そして、何よりも閉店を惜しんでくれるお客さんがたくさんいた。コワーキングスペースのマネージャーも何とか営業日を減らしてでも続けたらどうかと提案してくれた。
「惜しまれるくらいで辞めるのが一番いい」と私は思っていた。「もういい加減、辞めてもいいんじゃない?」と人に言われてからでは、辞める理由が自分たちではなくて、きっと人に言われたからになってしまう。私たちは自分たちで決めて、お店を閉めたかった。だから経営が順調な時に辞める決意をした。それがなんか、「かっこいい終わり方」と思っていた。スポーツ選手も周りからもう辞めていいと思われたころには、パフォーマンスは全盛期から落ちている時だと思うし、本人も実は限界を感じている時だと思う。私たちも、もう自分たちの限界がいずれ来ることが判っていたので、二人が満足してやり切ったなと思える今が、二人にとってのお店を辞めるベストなタイミングだった。

ここまでの文章はお店をやることを決めてから、時間をかけて振り返りながら書いた文章である。
最後の文章は、9月26日に最後の営業日を終えた後に書きたいと思う。きっとその時の想いを皆さんに伝えるのが一番良いと思うので。

今まで本当にありがとうございました

満足感と、そして感謝
いつも通り、カフェ終わりに五嶋君と飲んでいます。飲みながら今日の最後の営業日を振り返ろうと思います。
まず今日、カフェ終えて一番感じているのは「満足感」と、そして「感謝」です。
カフェオープン初日以上に忙しい日でした。でも、二人で何とかオペレーションできました。そこで何となく成長も感じられたかなと思っています。「自分たちのやりたいことをやり切った」という満足感で今はいっぱいです。

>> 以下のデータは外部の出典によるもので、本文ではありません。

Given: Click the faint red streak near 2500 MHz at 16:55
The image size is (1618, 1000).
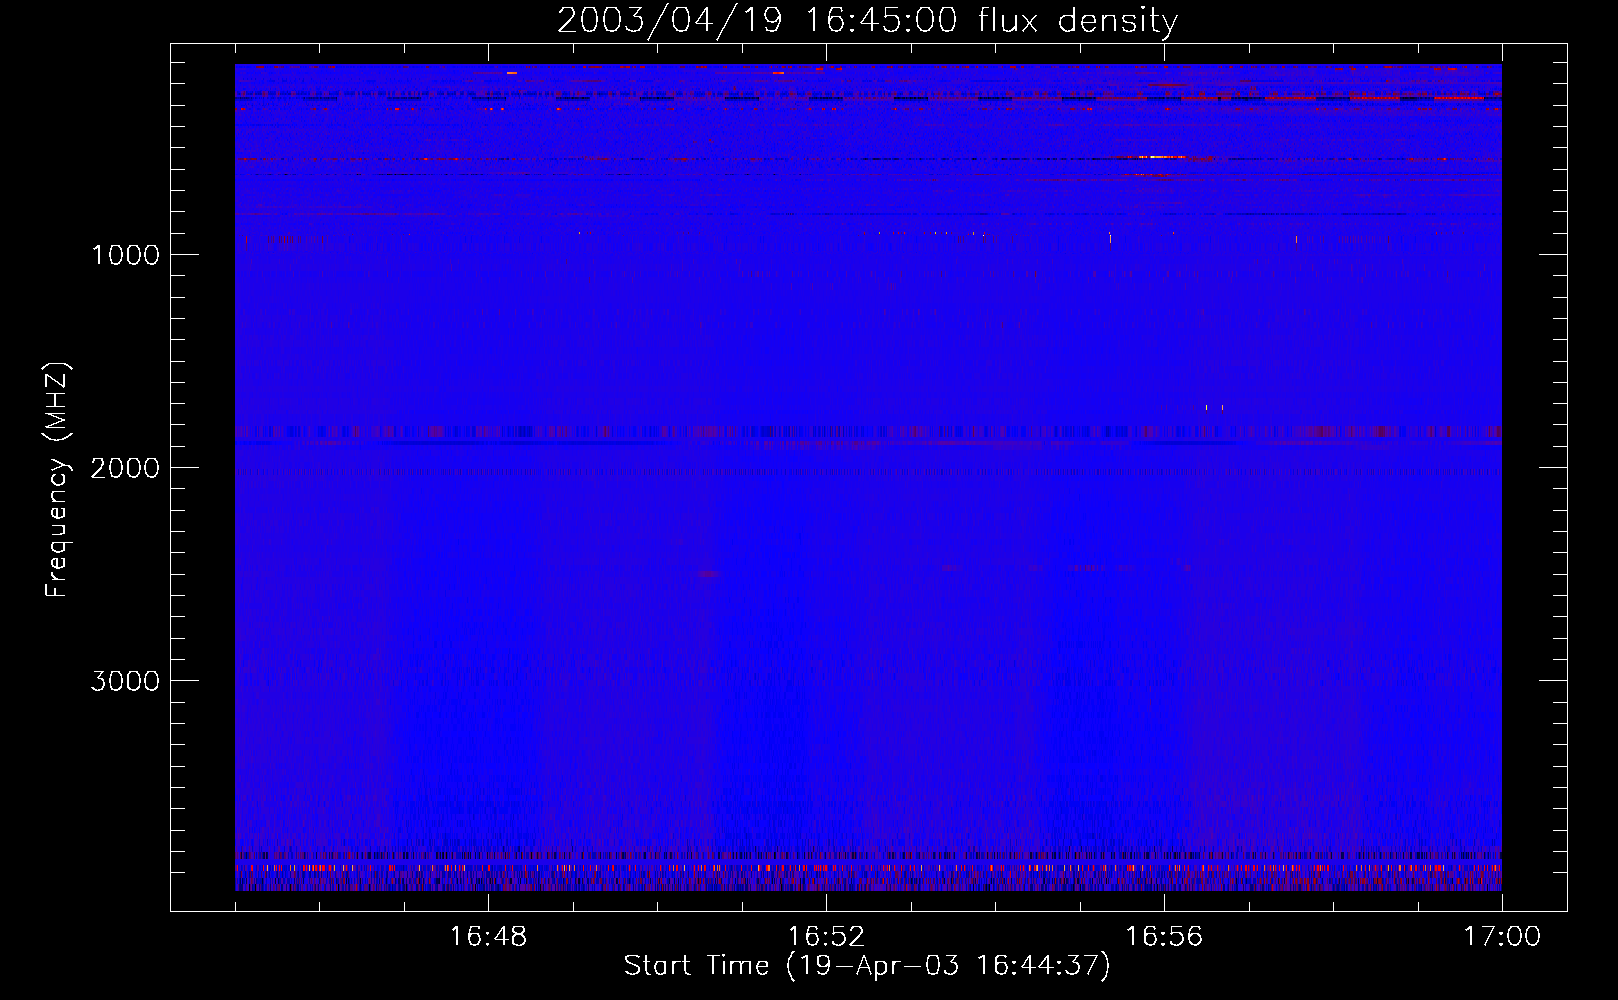Looking at the screenshot, I should [x=1085, y=568].

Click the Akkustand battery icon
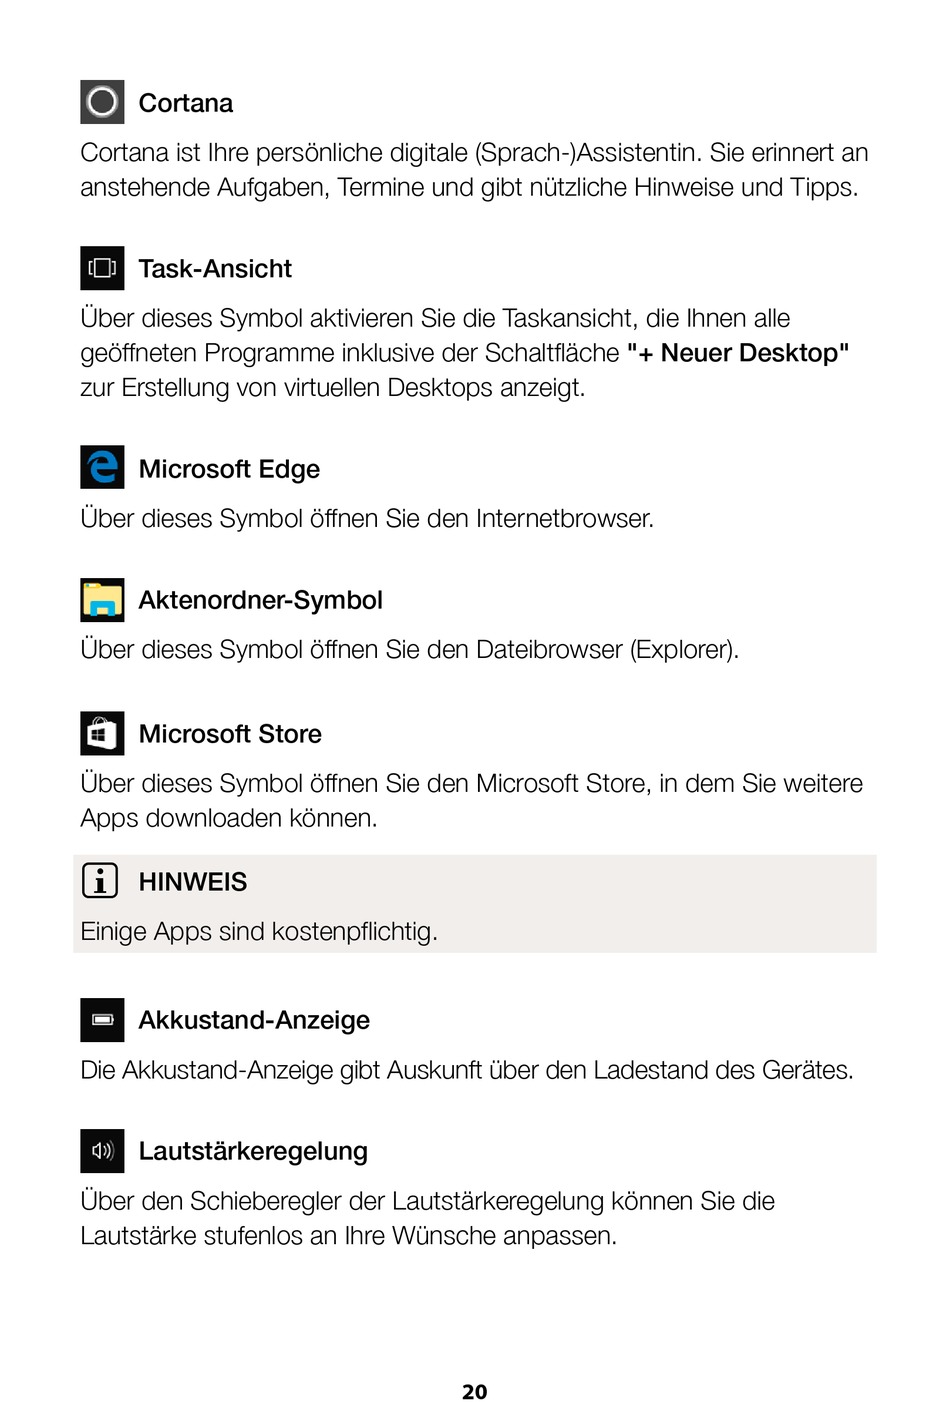[102, 1020]
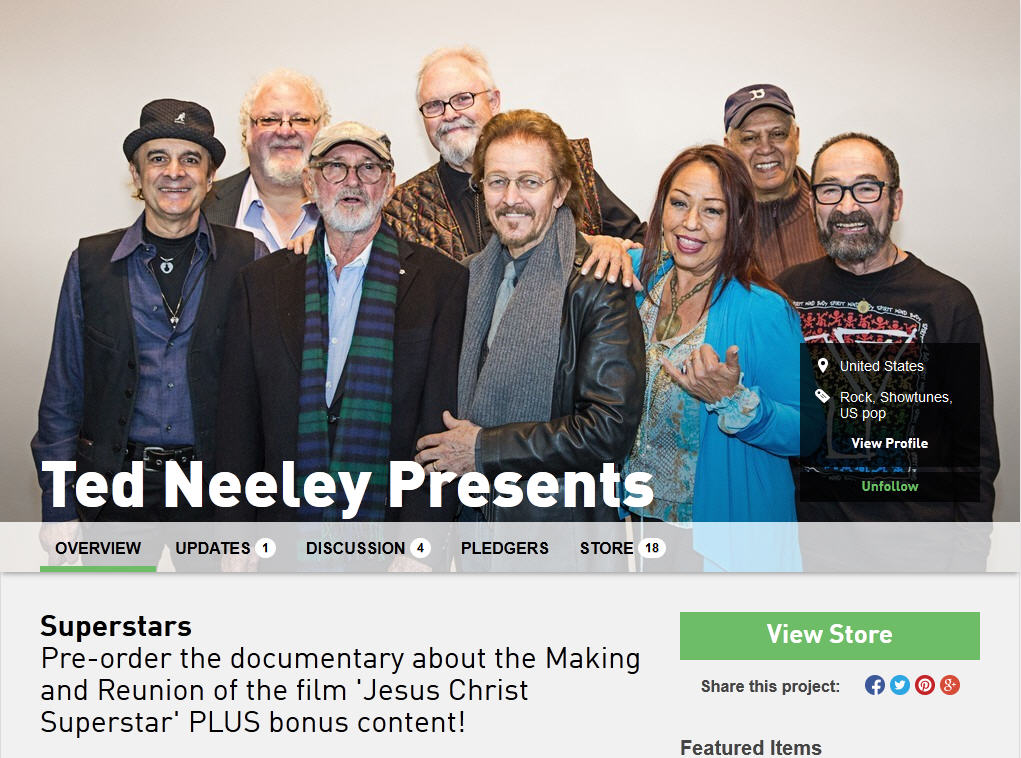Click the Store count badge showing 18
The height and width of the screenshot is (758, 1021).
[x=652, y=548]
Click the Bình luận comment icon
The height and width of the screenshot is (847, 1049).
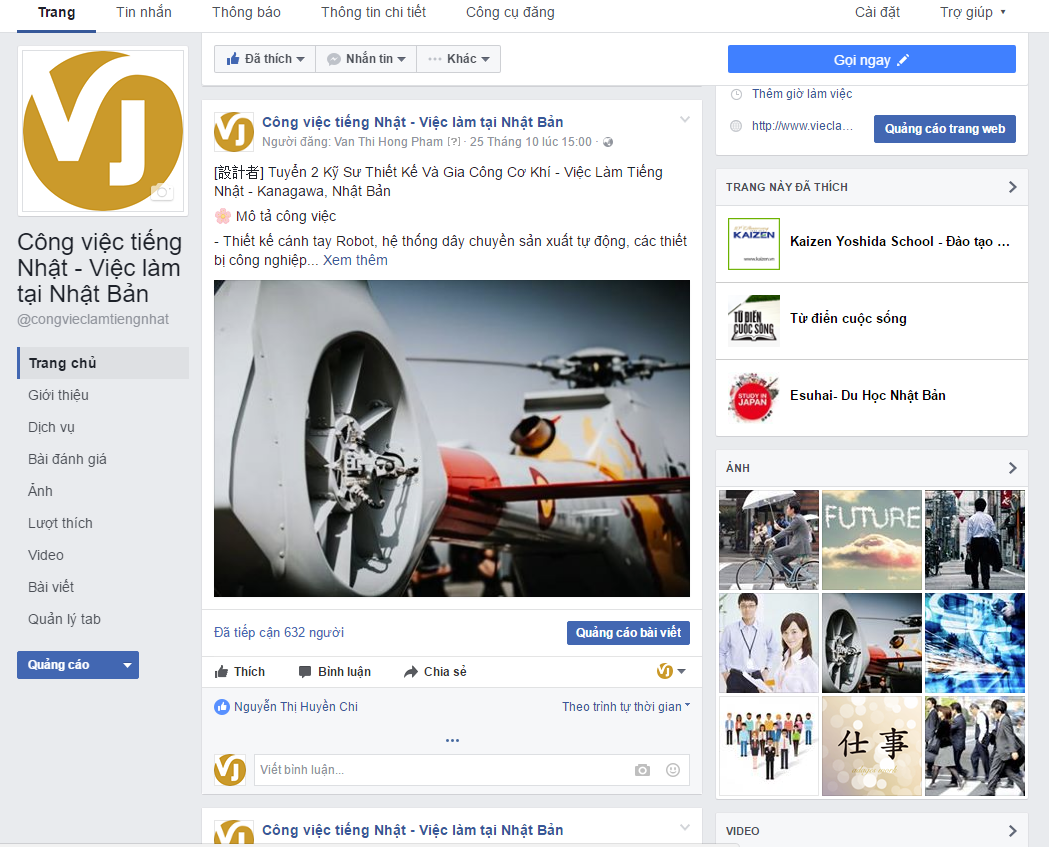click(x=305, y=672)
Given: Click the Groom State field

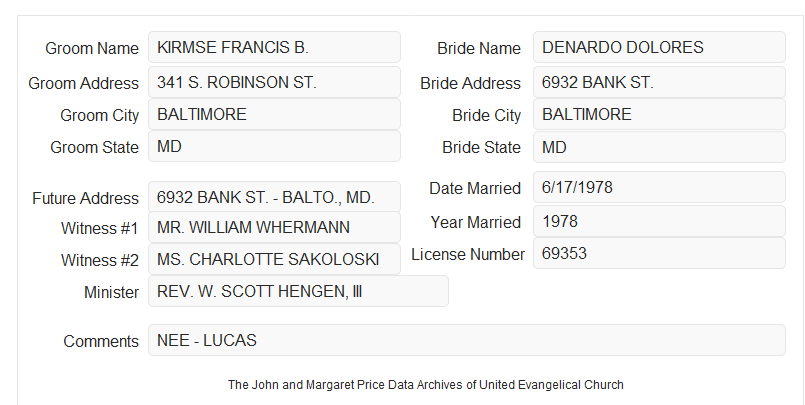Looking at the screenshot, I should pos(274,146).
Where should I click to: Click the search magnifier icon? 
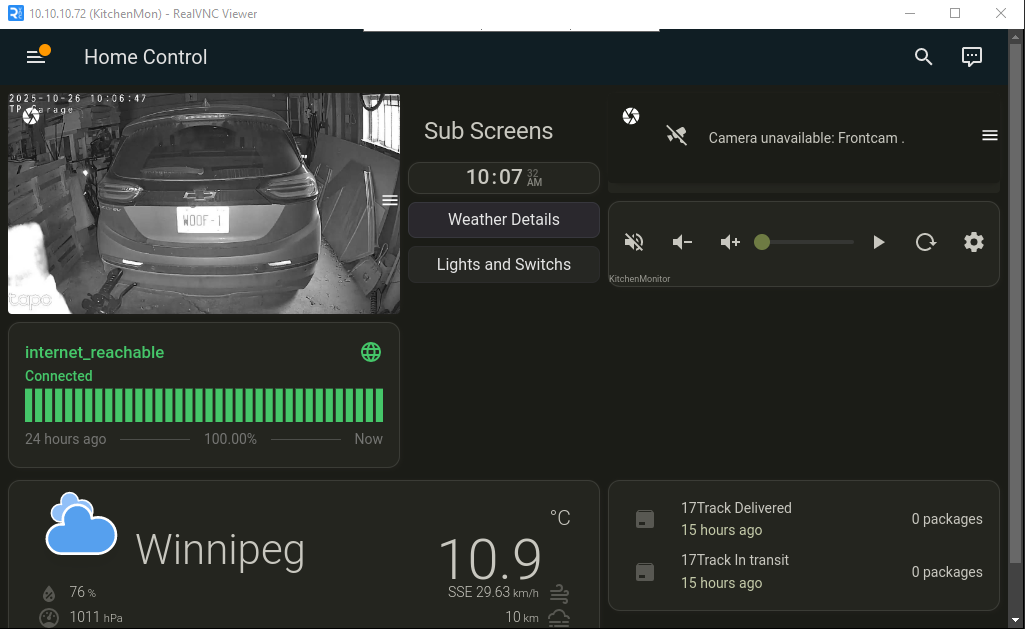(923, 57)
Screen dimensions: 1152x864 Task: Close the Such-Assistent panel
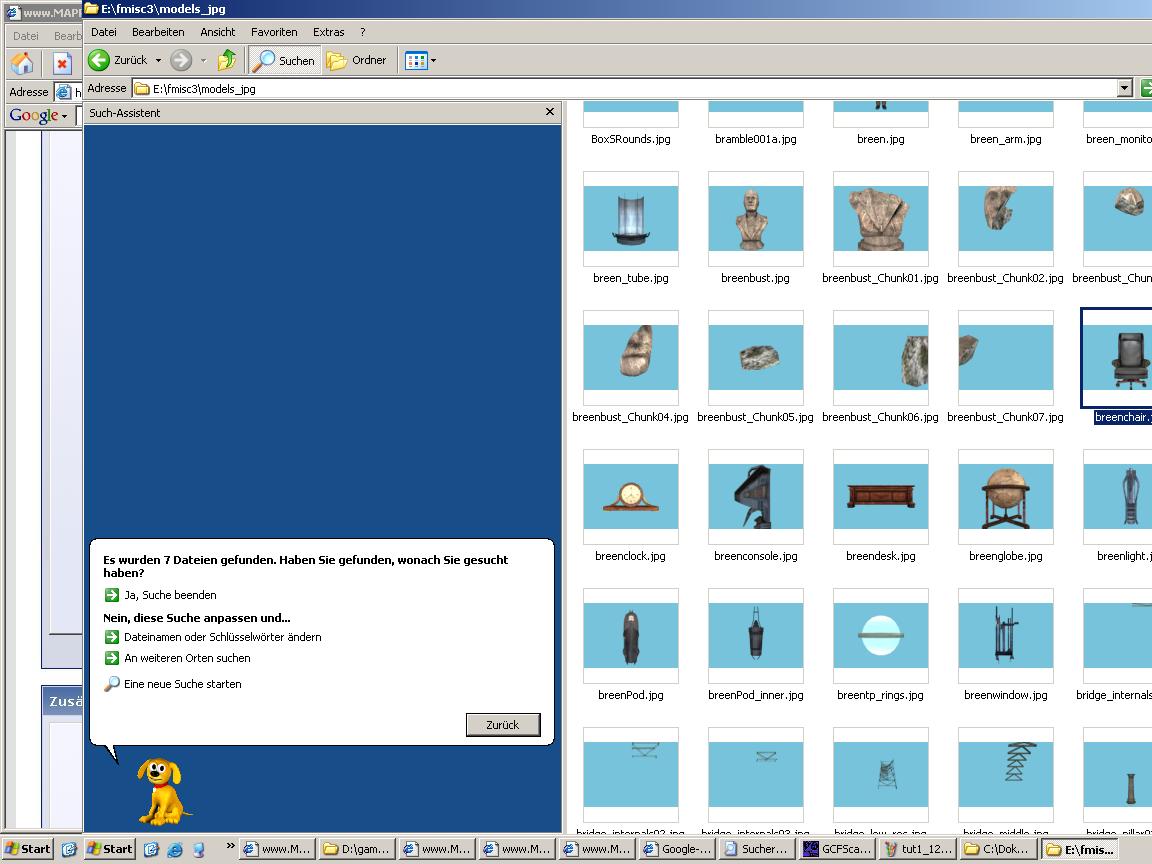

今日は本当に多くの方に来ていただきました。常連さんはもちろん、新規の方も最終日というのを聞きつけて来てくださいました。常連さんの中には泣いてまで閉店を惜しんでくれる方もいらっしゃいました。私たちのカフェは本当に多くの方に支えてもらって、愛されていたのだと感じることができました。今まで本当にありがとうございました。バタバタの最終日でしたが、来て下さったお客さん一人一人に感謝の気持ちを伝えられてよかったです。

次に繋がる
いったんはGoshi松というカフェは区切りが付きます。でも、皆さんに経験させていただいたこの貴重な体験は、私たちにとって本当にかけがえのないものになりました。
私たちはこの経験を必ず、次に繋げます。きっと二人ともこれからも「食」に関わっていきます。皆さんにかけがえのない経験をさせていただいたからには、中途半端なことはできないなと思いました。これからも「自信を持っておいしいと言えるもの」を追求していきたいと思います。

最後に
本当に、今までありがとうございました。突然の閉店にもかかわらず、足を運んでいただいたり、来れないけどメッセージをくれたりした方もたくさんいました。私たちの都合でお店を辞めることは、今まで応援してくださった方には失礼になってしまったと思います。申し訳ありません。
でも、今日、皆さんに来ていただいて、皆さんの言葉を聞いた時、私たちは自分たちの伝えたかった「本当に美味しいもの」を伝えられていたんだと感じました。

今まで、本当に、本当にありがとうございました。

もう少し、五嶋君と飲んでから今日は寝ます。